Kenya should cooperate with International Court as Deputy President's trial set to open at The Hague
The government’s recent efforts to politicise the ICC trials are deplorable’ - Netsanet Belay
The Kenyan authorities must cooperate fully with the International Criminal Court (ICC) to ensure justice is done for the victims of the 2007-8 post-election violence, Amnesty International said today, ahead of the opening of the trial of Deputy President William Ruto and broadcaster Joshua arap Sang in The Hague.
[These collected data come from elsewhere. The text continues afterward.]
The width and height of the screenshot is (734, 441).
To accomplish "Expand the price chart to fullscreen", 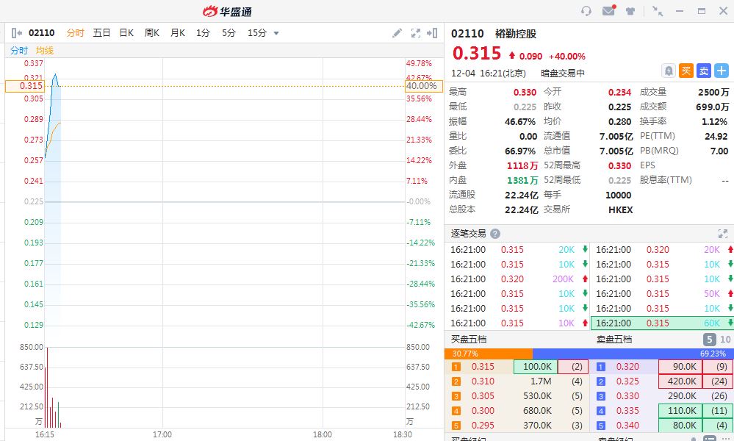I will coord(416,33).
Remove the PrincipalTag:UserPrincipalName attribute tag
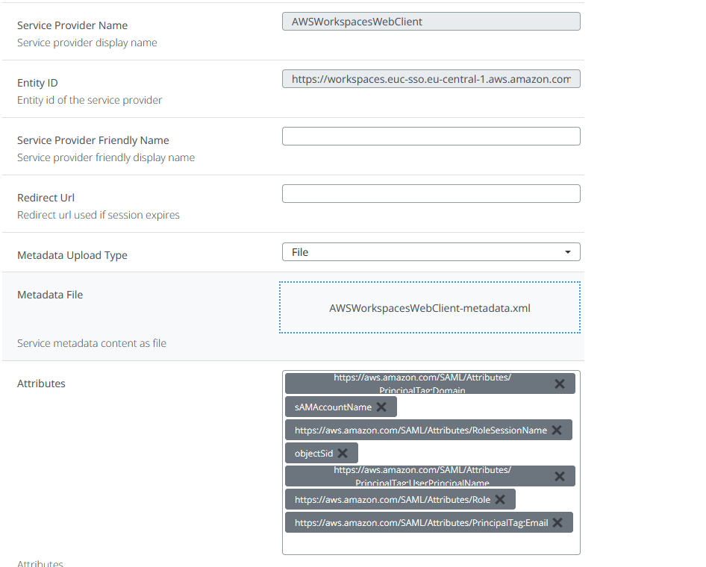The image size is (706, 567). pos(560,476)
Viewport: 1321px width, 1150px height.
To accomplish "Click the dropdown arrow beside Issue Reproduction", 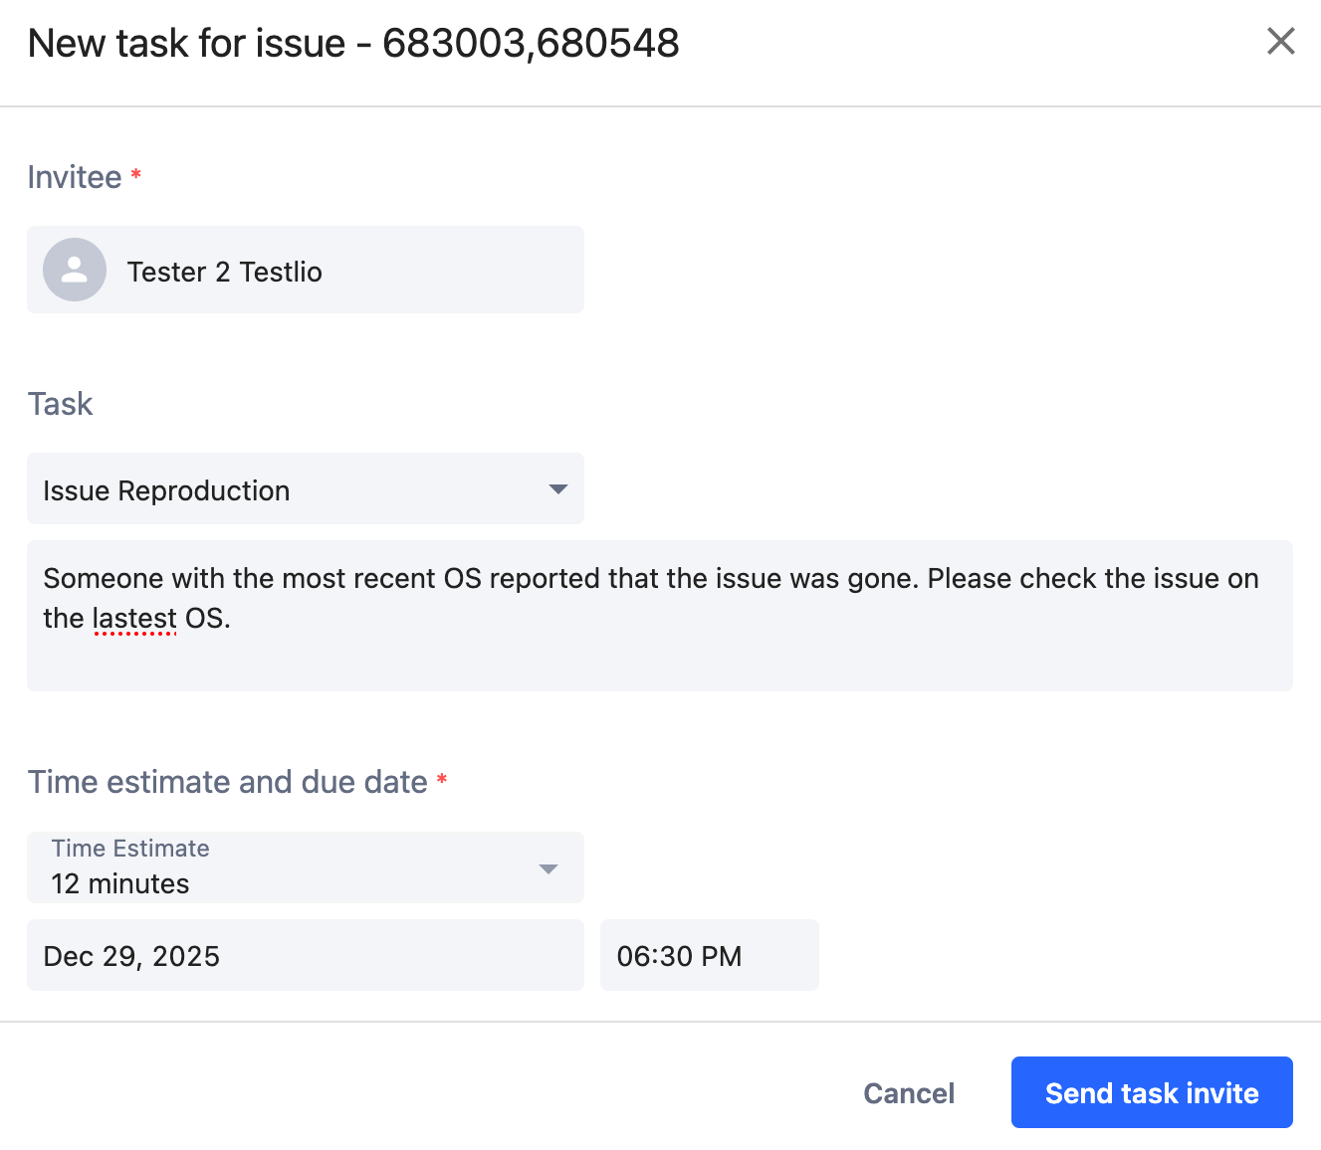I will (557, 488).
William Ruto and Joshua arap Sang are accused of crimes against humanity including murder, forcible population transfer, and persecution. They are appearing voluntarily before the ICC on a summons, and must continue to cooperate fully with the proceedings, including attending the hearings as instructed. Failure to attend hearings could lead to the Court issuing arrest warrants which would require their surrender and possible detention in The Hague.
Risks relating to witnesses, including intimidation and interference with obtaining their testimony, have emerged as a significant challenge to the ICC’s proceedings in Kenya. In the last three months, four witnesses have withdrawn their cooperation from the trials - some citing security concerns.
Although the Kenyan authorities have stated that they will cooperate with the ICC, they have also made determined attempts before the United Nations Security Council, the African Union and most recently Kenya’s Parliament to undermine and derail the ICC’s work to pursue justice for these crimes.
Amnesty International Africa Director Netsanet Belay said:
“The government’s recent efforts to politicise the ICC trials are deplorable, and must not be allowed to affect the commencement and future proceedings of this landmark trial.
“The ICC has a responsibility to protect victims and witnesses and Kenya has an obligation to cooperate fully with its protection efforts and any investigations it conducts into interference or intimidation.
“Six years after post-election violence rocked the country, it is high time to prioritise the pursuit of justice for the hundreds and thousands of people who lost their lives or homes.”
In 2009, the ICC Prosecutor stepped in to investigate crimes committed during the post-election violence, when the Court established that Kenya had failed to show it was taking adequate measures to investigate and prosecute the crimes which killed more than 1,000 people and displaced 600,000.